As Ben Bernanke makes what could be his final report to Congress this week, his focus, ironically enough, is on exit strategy. The Federal Reserve Chairman's recent piece in The Wall Street Journal, like today's report, notes that the economy has not yet turned around, but the Fed is already anticipating the steps that it will need to take to ensure that recovery is healthy and measured.

Conventional wisdom holds that deep recessions lead to steep recoveries. However, looking ahead to the next two years, it seems unlikely that this will be the case. Unemployment is expected to increase in 2010, and GDP growth next year will probably be weak. Clearly, the Fed still needs to encourage recovery strongly.
The Fed has done so by loaning $1.1 trillion over the past year; by the end of 2009, it plans to purchase up to $1.25 billion of mortgage-backed securities, $200 billion in federal agency debt, and $300 billion of long-term treasuries. These activities, taken in concert, have pumped bank reserves full of cash and promise to further increase available money.

Banks have largely been sitting on these reserves, which means that federal funds have not translated into increased lending, and thus have not led to economic growth. As the economy recovers, however, Bernanke predicts that banks will find places to invest money, which will result in credit easing and economic growth. At that time, if the Fed's current lending practices have not changed, the market will be flooded with money, resulting in inflation.

Bernanke insists that this will not happen, as the Fed will pay interest on reserve balances and increase the target for the federal funds rate. These two actions, taken in concert, will slow lending and thus reduce the flow of money into the economy.

While out of control inflation would be horrific, the other extreme is equally bad. In 1937, as the Great Depression was easing, the government slowed the flow of money, in hopes of protecting against inflation. Today, most economists agree that this was too much (or too little), too soon, and actually caused the Depression to last longer than it otherwise would have.

Bernanke ended his remarks by praising Congress for continuing to ensure the autonomy of the Fed -- and, incidentally, demonstrating the dangers of limiting that autonomy.
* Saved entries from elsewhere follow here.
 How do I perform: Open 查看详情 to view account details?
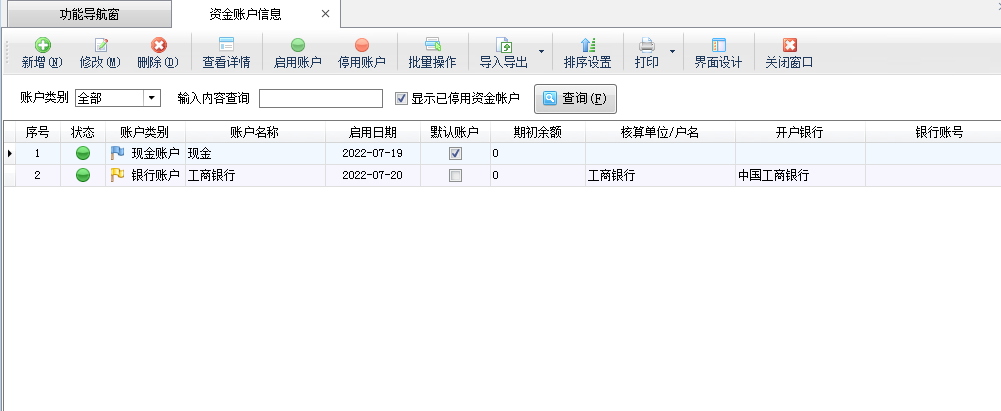click(226, 46)
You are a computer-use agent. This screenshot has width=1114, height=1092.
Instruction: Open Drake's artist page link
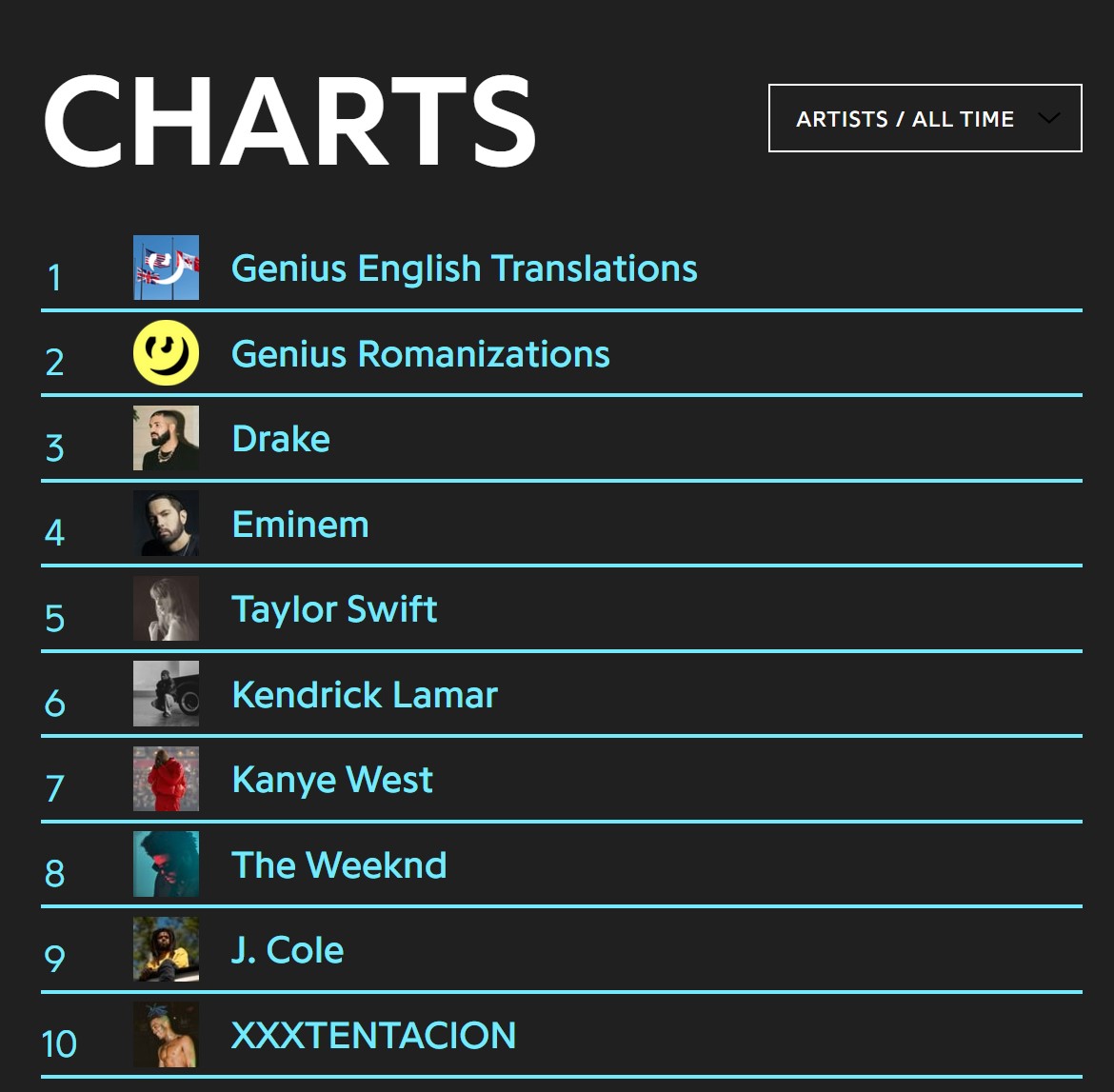coord(280,439)

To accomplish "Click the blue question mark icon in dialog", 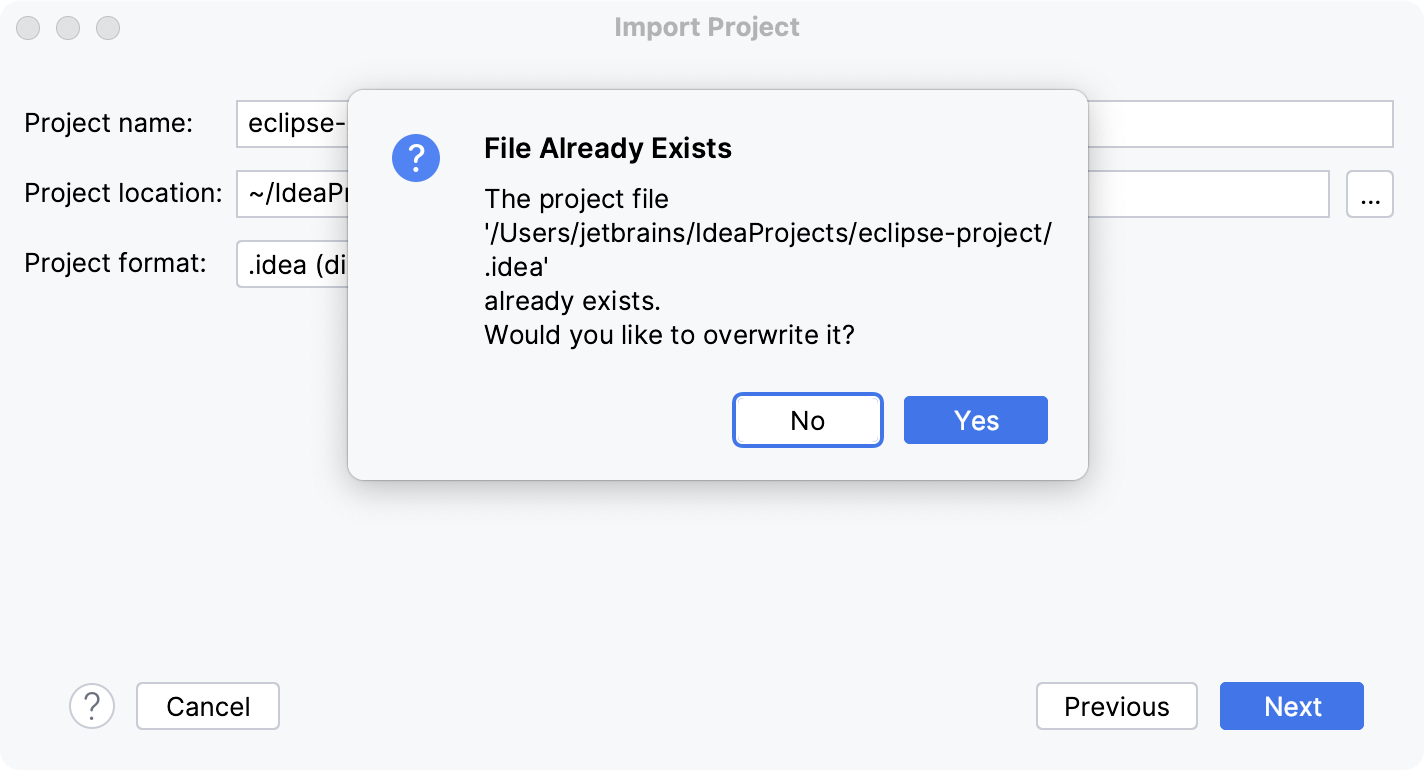I will tap(416, 158).
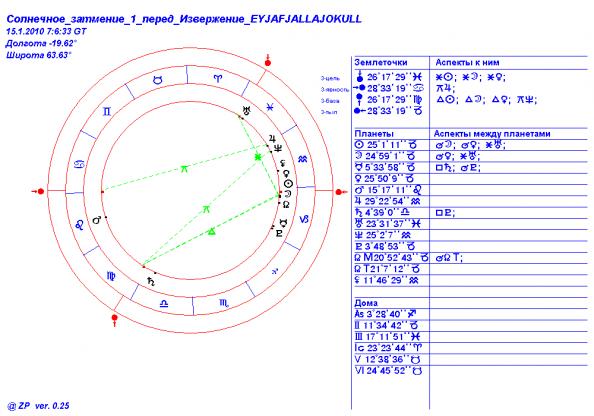The height and width of the screenshot is (416, 594).
Task: Select the Sun symbol in the chart
Action: [x=289, y=184]
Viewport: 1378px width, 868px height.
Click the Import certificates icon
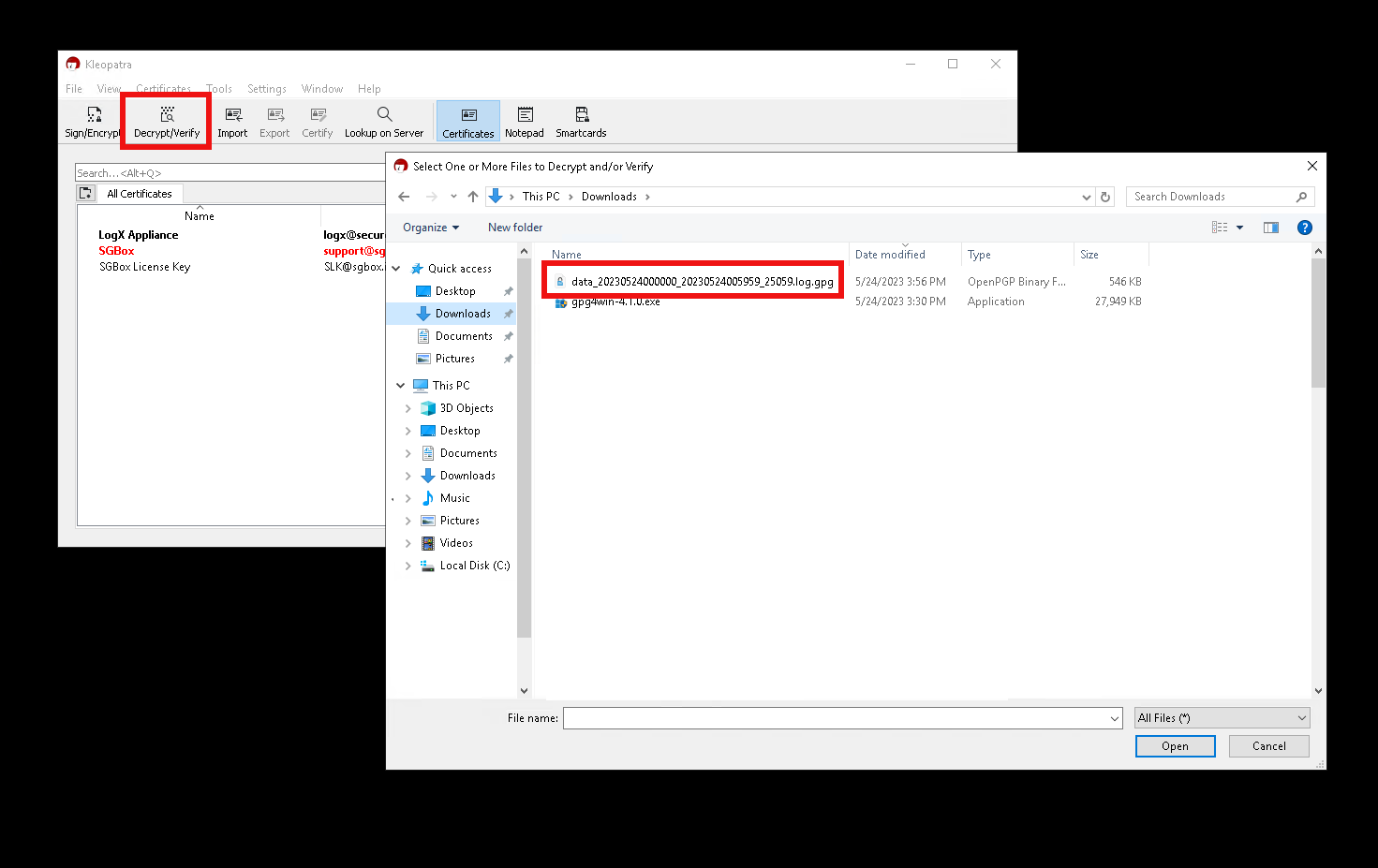click(x=232, y=120)
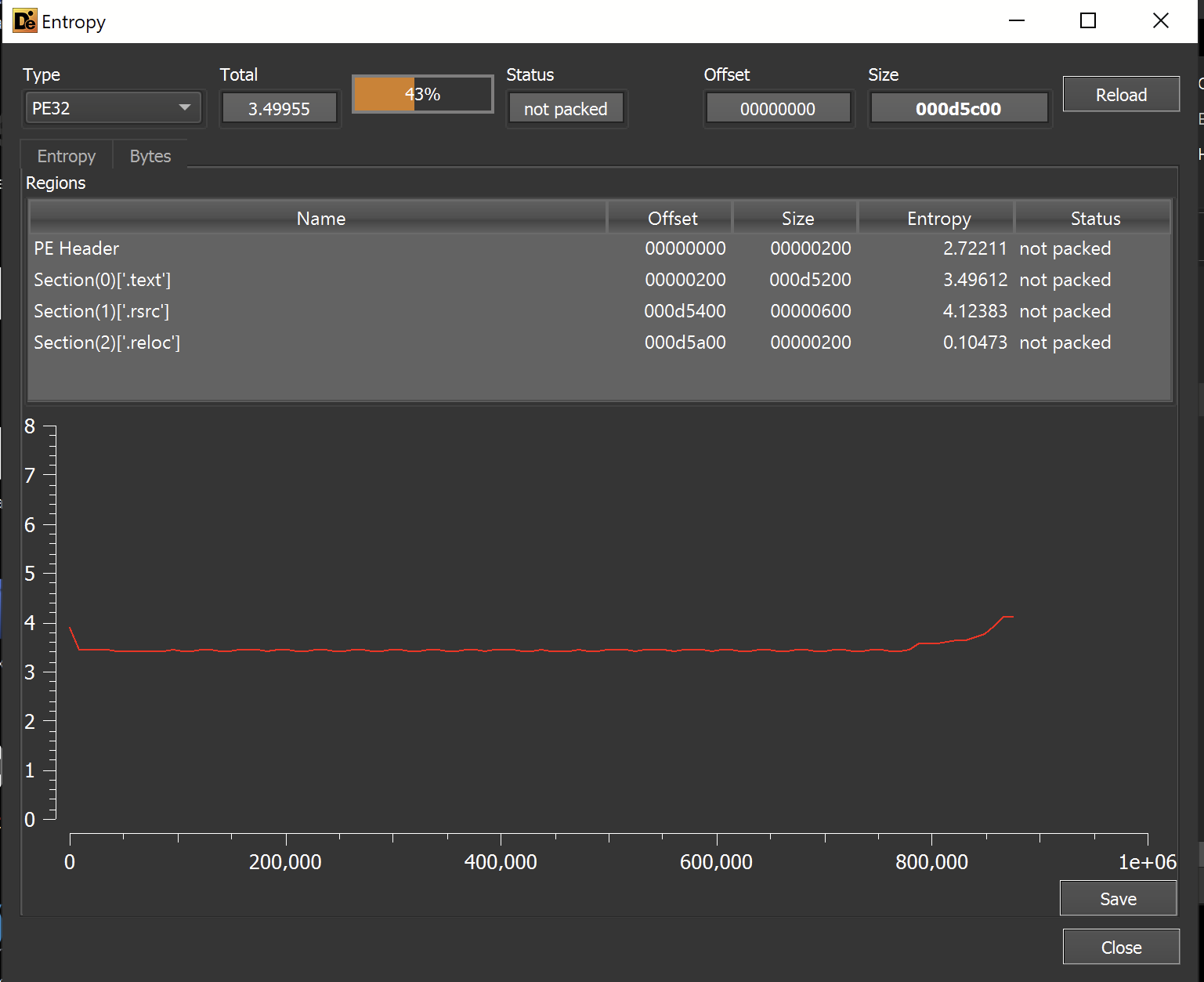Image resolution: width=1204 pixels, height=982 pixels.
Task: Maximize the Entropy window
Action: [x=1087, y=21]
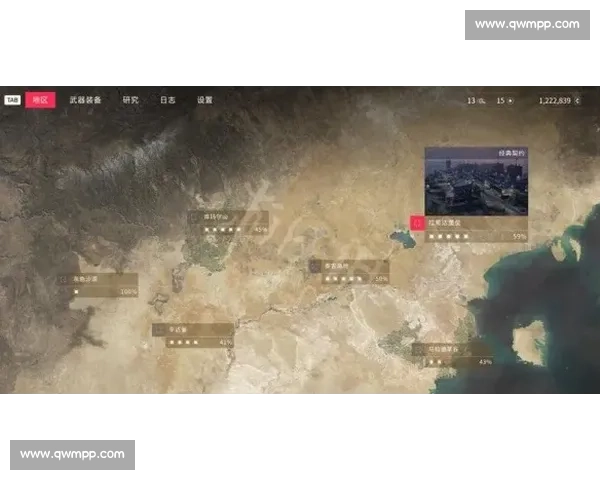Click the 59% region progress bar
The image size is (600, 480).
click(x=476, y=237)
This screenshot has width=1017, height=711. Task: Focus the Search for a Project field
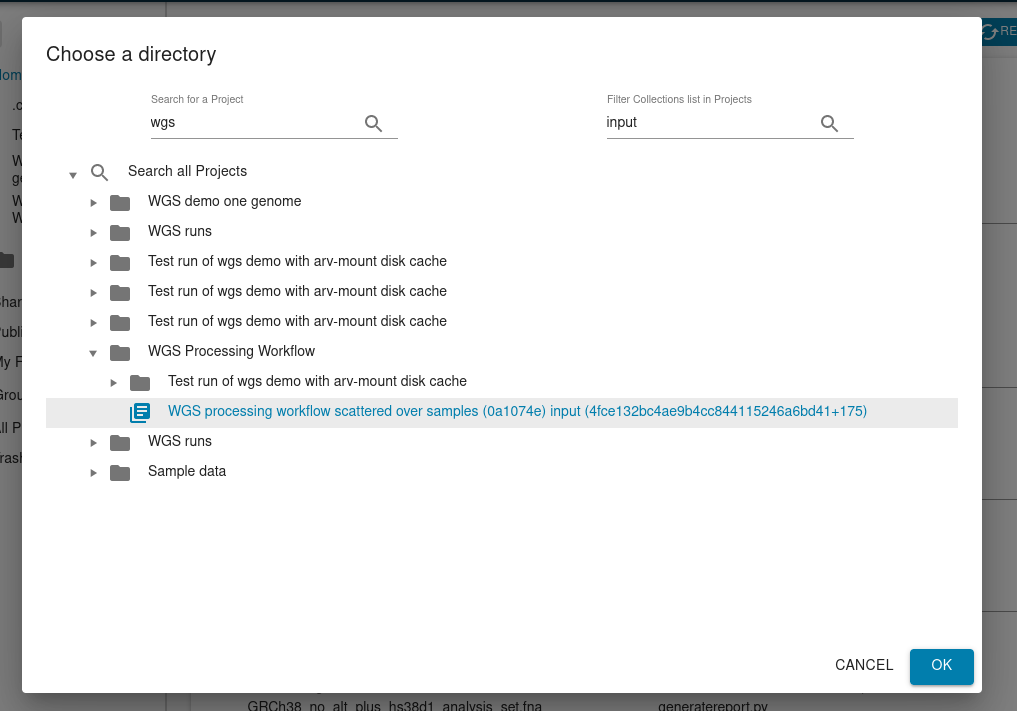[x=253, y=123]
Noting that "reviews may be initiated at the request of members of Congress, reviews or the threat of reviews in these areas could be seen as efforts to try to influence monetary policy decisions." Bernanke notes that this "perceived loss of monetary policy independence" could have dire consequences, including raising fears about inflation, increasing "long-term interest rates," and destabilizing the economy. Although he promised to give Congress the information it "needs," Bernanke also made it clear that he intends to aggressively protect Fed independence.

Ultimately, for all its threats and dire predictions, Bernanke's statement was intended to let Congress know that his is a steady hand on the wheel. Suggesting that he is neither overeager nor inattentive, he tried to convey that he will not let the flow of money continue too long, nor will he end it prematurely. In a broader context, his final message seemed to be that, of all the candidates to run the Fed, he is best prepared to steer the economy through the rough shoals of the next few years.